Benefits for business owners
Adi Satria, vice president sales, marketing and distribution for AccorHotels Malaysia, Indonesia & Singapore said the F1 Grand Prix enabled renewed interest in Singapore not only as a tourist destination, but also a sports and entertainment hub. He added that “effective” management of the event for the past 10 years has helped Singapore build a strong reputation.
There is definitely a halo effect that makes travellers from around the region eager to experience or revisit the thrill and excitement that comes with the night race.
Kat Olender, marketing and entertainment manager at CE LA VI and Peter Draminsky, general manager at Regent Singapore, concurred that the F1 period has brought about an increase in revenue and the number of travellers. In CE LA VI’s case, the restaurant saw a jump in revenue from last year’s F1 period, but did not share more on what the exact figures were.
According to Olender, CE LA VI is now planning to build strong partnerships and create a focused strategy to target relevant audiences and remain competitive. “Being on top of the ball and releasing information early is also key. You don’t want to be caught chasing your tail in the last few weeks leading up to the event,” she added.
On the other hand, Regent Singapore has experienced a shift in the type of hotel bookings. “Early on there was definitely a belief that closer to the course was better, but international race fans have discovered that transportation is easy and you can actually enjoy more of Singapore from other locations,” Draminsky said.
For the past three years, Regent Singapore has been collaborating with STB through the Grand Prix Season Singapore (GPSS), and Draminsky said it has began working more closely with STB to be more involved in GPSS through initiatives at its Manhattan Bar, such as the Golden Glamour Jazz Night.
Meanwhile, AccorHotels’ Satria said it takes a longer term view of the impact of the F1 Grand Prix by looking beyond occupancy and revenue to measure the success of the night race with its business. The hotel also sees this as an opportunity for it to leverage on marketing and customer engagement.
For example, AccorHotels collaborated with FOX Networks to co-create video content and animated vignettes featuring FOX Sports presenter Brendon Julian, exploring Singapore during the F1 weekend. It has also ran contests targeted at its loyalty members in the previous years.
Tips to remain competitive during the F1 Grand Prix period
Sojern’s Young stressed that the retailers and F&B companies that will truly stand out are those that have an “intimate” understanding of consumers’ needs.

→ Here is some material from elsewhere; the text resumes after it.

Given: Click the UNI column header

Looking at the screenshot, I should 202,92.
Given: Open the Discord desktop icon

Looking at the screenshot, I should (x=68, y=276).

He said:
What we’ve noticed is that consumers are increasingly craving that money-can’t-buy experience, which they can then show off about on social media.

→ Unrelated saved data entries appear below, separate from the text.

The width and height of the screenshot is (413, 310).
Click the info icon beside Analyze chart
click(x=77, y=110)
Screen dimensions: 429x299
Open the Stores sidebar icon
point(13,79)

He cited the autograph sessions with F1 drivers at Raffles City Shopping Centre this year and photo opportunities with a mock podium as examples, which demonstrated that the mall understood the ways of bringing the experiential element to the fore. Customisation is an aspect that consumers also appreciate, Young said.
“To truly delight customers, it’s not just about slashing prices, but about showing a thoughtfulness geared to the occasion,” he said. Young cited limited-edition bespoke cocktails crafted just for the F1 Grand Prix as an example.

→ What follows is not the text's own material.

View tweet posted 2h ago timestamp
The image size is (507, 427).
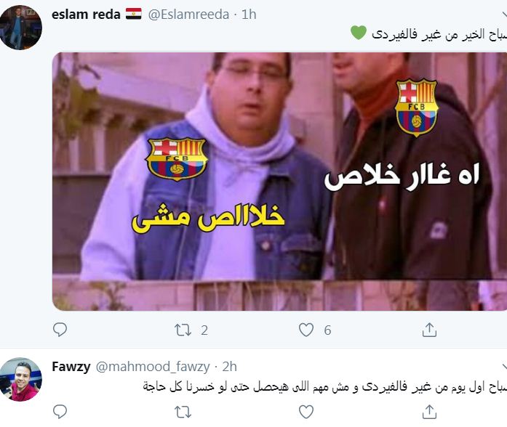point(230,367)
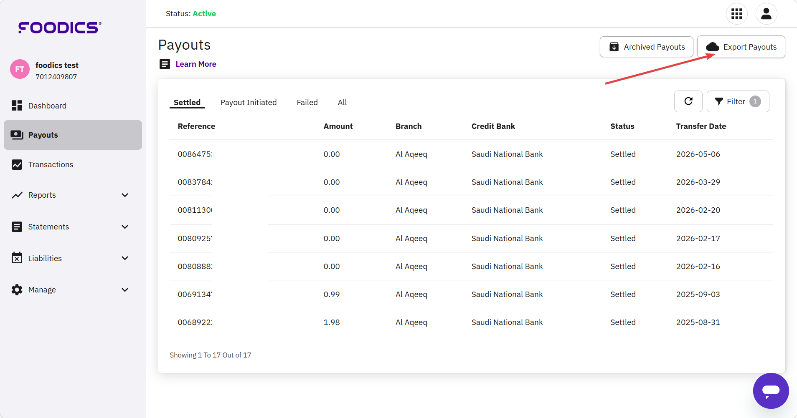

If you can offer both of these – an unforgettable, customised experience – you’ve won.
Lawrence Chong, CEO of Consulus, said one way to stay ahead of the game is to consistently reinvent themselves, but merely talking about productivity or introducing robots alone is not enough.
“What makes your experience stand out, what is the emotional bond that you seek to build with a global class of experience seekers becomes critical to thrive in this age of mobility,” Chong said. He advised marketers to not be “simplistic” and aim to understand what is truly going on as the retail scene becomes more “sophisticated”.